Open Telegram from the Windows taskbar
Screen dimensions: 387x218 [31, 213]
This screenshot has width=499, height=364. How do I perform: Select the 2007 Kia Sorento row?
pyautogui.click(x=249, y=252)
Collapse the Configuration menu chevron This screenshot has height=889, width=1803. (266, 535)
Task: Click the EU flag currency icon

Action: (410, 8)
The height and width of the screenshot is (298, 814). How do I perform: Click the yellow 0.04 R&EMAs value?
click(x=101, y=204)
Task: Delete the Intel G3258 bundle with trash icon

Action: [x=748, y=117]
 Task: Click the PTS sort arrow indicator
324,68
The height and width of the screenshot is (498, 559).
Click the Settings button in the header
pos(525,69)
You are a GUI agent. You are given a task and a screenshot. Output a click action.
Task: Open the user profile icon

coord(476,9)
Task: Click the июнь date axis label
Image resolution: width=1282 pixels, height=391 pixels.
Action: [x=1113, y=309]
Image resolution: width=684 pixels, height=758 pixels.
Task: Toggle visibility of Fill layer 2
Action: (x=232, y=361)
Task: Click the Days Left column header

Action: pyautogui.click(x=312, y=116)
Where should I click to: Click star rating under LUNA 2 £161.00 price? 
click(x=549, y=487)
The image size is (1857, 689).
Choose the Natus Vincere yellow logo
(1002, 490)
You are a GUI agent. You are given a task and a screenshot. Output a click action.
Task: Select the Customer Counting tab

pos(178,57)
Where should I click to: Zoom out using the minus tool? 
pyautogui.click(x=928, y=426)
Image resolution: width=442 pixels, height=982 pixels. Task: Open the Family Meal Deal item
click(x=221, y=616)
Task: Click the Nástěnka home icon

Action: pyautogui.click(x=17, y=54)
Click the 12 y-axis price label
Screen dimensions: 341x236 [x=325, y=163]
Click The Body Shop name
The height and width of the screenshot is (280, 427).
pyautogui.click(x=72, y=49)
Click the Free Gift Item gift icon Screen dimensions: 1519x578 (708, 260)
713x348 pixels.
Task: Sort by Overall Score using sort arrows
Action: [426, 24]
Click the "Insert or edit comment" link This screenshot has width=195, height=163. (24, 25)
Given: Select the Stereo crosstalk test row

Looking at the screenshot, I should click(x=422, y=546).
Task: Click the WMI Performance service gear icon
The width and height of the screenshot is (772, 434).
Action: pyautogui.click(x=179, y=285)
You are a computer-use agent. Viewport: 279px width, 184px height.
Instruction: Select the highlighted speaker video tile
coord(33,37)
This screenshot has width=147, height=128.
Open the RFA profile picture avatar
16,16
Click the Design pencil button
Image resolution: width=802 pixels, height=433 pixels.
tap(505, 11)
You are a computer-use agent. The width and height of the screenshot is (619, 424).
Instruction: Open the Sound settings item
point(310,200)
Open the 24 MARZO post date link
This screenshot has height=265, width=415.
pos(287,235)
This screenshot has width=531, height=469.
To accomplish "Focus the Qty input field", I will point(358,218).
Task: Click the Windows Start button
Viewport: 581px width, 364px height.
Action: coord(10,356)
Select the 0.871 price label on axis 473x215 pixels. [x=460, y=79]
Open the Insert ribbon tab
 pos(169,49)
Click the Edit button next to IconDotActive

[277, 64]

EXERCISE GOAL - A faithful, word-for-word transcript of the material above is the required answer.

FINISHED TASK -
Open Telegram from the Windows taskbar
Screen dimensions: 387x218 [31, 213]
This screenshot has width=499, height=364. How do I perform: Select the 2007 Kia Sorento row?
pyautogui.click(x=249, y=252)
Collapse the Configuration menu chevron This screenshot has height=889, width=1803. (266, 535)
Task: Click the EU flag currency icon

Action: (410, 8)
The height and width of the screenshot is (298, 814). How do I perform: Click the yellow 0.04 R&EMAs value?
click(x=101, y=204)
Task: Delete the Intel G3258 bundle with trash icon

Action: [x=748, y=117]
 Task: Click the PTS sort arrow indicator
324,68
The height and width of the screenshot is (498, 559).
Click the Settings button in the header
pos(525,69)
You are a GUI agent. You are given a task and a screenshot. Output a click action.
Task: Open the user profile icon

coord(476,9)
Task: Click the июнь date axis label
Image resolution: width=1282 pixels, height=391 pixels.
Action: [x=1113, y=309]
Image resolution: width=684 pixels, height=758 pixels.
Task: Toggle visibility of Fill layer 2
Action: (x=232, y=361)
Task: Click the Days Left column header

Action: pyautogui.click(x=312, y=116)
Where should I click to: Click star rating under LUNA 2 £161.00 price? 
click(x=549, y=487)
The image size is (1857, 689).
Choose the Natus Vincere yellow logo
(1002, 490)
You are a GUI agent. You are given a task and a screenshot. Output a click action.
Task: Select the Customer Counting tab

pos(178,57)
Where should I click to: Zoom out using the minus tool? 
pyautogui.click(x=928, y=426)
Image resolution: width=442 pixels, height=982 pixels. Task: Open the Family Meal Deal item
click(x=221, y=616)
Task: Click the Nástěnka home icon

Action: pyautogui.click(x=17, y=54)
Click the 12 y-axis price label
Screen dimensions: 341x236 [x=325, y=163]
Click The Body Shop name
The height and width of the screenshot is (280, 427).
pyautogui.click(x=72, y=49)
Click the Free Gift Item gift icon Screen dimensions: 1519x578 (708, 260)
713x348 pixels.
Task: Sort by Overall Score using sort arrows
Action: [426, 24]
Click the "Insert or edit comment" link This screenshot has width=195, height=163. (24, 25)
Given: Select the Stereo crosstalk test row

Looking at the screenshot, I should click(x=422, y=546).
Task: Click the WMI Performance service gear icon
The width and height of the screenshot is (772, 434).
Action: pyautogui.click(x=179, y=285)
You are a computer-use agent. Viewport: 279px width, 184px height.
Instruction: Select the highlighted speaker video tile
coord(33,37)
This screenshot has width=147, height=128.
Open the RFA profile picture avatar
16,16
Click the Design pencil button
Image resolution: width=802 pixels, height=433 pixels.
tap(505, 11)
You are a computer-use agent. The width and height of the screenshot is (619, 424).
Instruction: Open the Sound settings item
point(310,200)
Open the 24 MARZO post date link
This screenshot has height=265, width=415.
pos(287,235)
This screenshot has width=531, height=469.
To accomplish "Focus the Qty input field", I will point(358,218).
Task: Click the Windows Start button
Viewport: 581px width, 364px height.
Action: coord(10,356)
Select the 0.871 price label on axis 473x215 pixels. [x=460, y=79]
Open the Insert ribbon tab
 pos(169,49)
Click the Edit button next to IconDotActive

[277, 64]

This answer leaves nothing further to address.